[Records from a data source]
▼▼▼

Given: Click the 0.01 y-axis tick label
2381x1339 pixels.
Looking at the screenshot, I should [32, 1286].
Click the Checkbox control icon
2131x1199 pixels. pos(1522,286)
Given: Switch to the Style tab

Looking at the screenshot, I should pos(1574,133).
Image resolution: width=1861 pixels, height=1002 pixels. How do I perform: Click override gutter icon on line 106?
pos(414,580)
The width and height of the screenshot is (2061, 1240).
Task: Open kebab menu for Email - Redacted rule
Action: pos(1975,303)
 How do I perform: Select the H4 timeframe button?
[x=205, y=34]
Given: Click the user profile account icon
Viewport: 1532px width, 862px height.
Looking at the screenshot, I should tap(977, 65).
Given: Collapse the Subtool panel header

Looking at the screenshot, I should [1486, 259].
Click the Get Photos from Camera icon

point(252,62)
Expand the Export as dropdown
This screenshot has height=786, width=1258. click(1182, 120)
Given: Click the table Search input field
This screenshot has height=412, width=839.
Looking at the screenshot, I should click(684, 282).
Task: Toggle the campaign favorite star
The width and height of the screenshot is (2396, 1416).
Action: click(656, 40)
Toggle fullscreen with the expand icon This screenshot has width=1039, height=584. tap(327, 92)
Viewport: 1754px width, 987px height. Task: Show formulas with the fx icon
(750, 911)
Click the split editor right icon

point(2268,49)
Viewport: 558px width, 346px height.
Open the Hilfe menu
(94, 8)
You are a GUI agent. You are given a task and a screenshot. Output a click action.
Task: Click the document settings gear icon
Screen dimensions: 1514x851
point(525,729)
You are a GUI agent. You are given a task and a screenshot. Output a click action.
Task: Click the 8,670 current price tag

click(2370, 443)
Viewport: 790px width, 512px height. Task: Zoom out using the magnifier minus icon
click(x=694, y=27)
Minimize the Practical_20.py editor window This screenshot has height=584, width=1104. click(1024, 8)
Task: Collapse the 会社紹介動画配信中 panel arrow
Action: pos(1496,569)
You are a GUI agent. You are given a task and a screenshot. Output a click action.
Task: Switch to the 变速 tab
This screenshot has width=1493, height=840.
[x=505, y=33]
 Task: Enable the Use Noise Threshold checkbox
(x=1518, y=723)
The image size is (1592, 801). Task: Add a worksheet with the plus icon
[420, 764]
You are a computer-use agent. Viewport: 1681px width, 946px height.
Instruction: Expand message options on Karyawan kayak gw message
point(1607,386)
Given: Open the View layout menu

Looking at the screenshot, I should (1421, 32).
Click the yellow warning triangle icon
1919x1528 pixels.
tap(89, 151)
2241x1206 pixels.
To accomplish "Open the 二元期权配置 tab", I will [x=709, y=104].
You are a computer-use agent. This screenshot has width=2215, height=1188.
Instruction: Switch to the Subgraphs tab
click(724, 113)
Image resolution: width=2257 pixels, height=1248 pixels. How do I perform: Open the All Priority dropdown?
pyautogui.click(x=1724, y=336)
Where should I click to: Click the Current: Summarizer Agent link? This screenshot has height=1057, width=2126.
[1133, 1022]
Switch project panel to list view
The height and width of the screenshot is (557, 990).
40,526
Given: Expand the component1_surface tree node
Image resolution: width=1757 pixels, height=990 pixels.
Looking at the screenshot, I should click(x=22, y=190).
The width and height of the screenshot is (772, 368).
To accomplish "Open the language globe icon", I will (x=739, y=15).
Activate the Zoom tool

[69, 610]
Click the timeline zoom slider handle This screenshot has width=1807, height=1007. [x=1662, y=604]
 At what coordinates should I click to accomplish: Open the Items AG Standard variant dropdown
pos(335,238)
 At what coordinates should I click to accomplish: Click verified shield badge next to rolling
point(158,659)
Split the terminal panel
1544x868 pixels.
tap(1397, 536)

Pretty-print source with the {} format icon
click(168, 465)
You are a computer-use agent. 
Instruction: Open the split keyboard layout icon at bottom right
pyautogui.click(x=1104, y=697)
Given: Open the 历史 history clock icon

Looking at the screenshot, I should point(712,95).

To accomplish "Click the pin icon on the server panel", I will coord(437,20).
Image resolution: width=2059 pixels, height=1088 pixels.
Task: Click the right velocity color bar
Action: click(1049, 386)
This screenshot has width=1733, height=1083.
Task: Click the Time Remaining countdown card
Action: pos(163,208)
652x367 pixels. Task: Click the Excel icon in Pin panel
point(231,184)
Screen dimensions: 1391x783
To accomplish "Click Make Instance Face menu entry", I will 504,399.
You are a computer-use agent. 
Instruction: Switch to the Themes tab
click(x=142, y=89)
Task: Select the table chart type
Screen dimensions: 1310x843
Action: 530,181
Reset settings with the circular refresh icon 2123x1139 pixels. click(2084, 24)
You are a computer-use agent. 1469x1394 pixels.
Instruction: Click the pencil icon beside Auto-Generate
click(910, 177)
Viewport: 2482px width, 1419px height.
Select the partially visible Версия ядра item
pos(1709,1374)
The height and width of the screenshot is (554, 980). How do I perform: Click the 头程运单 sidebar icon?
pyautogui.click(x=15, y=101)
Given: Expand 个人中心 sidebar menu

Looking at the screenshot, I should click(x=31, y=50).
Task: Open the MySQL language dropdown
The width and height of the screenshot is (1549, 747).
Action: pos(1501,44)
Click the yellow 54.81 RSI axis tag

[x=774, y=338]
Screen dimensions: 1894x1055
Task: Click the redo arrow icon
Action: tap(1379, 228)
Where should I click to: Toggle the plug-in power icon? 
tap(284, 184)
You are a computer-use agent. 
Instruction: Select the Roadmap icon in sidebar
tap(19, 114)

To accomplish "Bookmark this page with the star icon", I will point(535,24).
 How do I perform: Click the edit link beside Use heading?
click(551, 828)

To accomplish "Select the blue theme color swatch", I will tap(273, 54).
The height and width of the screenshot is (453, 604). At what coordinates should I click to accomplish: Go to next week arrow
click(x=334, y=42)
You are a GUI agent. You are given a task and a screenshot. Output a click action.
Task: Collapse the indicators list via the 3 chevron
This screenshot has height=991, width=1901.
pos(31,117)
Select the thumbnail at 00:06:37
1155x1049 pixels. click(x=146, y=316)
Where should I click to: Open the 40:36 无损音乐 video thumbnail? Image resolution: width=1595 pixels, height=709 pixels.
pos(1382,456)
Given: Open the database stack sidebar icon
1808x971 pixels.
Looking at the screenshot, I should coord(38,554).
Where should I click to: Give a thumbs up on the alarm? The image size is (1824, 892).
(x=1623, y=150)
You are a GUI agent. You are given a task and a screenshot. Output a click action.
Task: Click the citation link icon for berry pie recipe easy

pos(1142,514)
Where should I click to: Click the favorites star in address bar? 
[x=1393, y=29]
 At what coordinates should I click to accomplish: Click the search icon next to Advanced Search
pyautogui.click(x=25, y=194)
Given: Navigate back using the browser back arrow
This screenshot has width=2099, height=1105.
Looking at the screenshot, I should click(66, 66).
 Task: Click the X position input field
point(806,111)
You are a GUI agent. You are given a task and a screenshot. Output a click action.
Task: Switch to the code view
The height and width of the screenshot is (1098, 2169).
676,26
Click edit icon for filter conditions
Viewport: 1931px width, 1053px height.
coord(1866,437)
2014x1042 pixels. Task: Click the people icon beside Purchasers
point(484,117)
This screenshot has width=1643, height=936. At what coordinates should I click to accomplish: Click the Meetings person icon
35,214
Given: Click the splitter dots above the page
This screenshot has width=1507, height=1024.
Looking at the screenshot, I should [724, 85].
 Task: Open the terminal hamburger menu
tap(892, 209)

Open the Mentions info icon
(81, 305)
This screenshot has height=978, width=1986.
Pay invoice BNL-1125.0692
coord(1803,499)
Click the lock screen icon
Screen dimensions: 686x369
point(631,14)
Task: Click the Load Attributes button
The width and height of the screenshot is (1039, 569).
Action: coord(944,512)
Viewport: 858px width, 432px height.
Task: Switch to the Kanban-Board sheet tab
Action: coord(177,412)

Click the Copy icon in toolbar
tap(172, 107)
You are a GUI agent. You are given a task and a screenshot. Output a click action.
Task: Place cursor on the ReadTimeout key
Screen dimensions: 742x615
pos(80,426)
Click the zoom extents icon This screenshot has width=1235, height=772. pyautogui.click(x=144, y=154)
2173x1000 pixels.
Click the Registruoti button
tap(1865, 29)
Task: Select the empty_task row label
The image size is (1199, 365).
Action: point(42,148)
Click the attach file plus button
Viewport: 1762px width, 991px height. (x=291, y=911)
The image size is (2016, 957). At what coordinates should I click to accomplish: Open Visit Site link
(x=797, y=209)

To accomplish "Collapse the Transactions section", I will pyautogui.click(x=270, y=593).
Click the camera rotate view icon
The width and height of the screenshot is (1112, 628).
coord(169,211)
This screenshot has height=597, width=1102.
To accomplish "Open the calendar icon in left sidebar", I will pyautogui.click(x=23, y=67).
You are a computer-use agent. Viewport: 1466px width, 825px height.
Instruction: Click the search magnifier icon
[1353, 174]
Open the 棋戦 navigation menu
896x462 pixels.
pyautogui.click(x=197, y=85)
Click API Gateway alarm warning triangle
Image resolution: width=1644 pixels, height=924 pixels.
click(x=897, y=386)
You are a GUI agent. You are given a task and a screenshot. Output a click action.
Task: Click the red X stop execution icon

▲▲▲

[Task]:
Transcribe the lines above between the line holding "This screenshot has height=978, width=1986." and the line holding "Task: Click the Load Attributes button", inclusive, exactly as they stand and with nothing added.

[Exercise response]:
This screenshot has height=978, width=1986.
Pay invoice BNL-1125.0692
coord(1803,499)
Click the lock screen icon
Screen dimensions: 686x369
point(631,14)
Task: Click the Load Attributes button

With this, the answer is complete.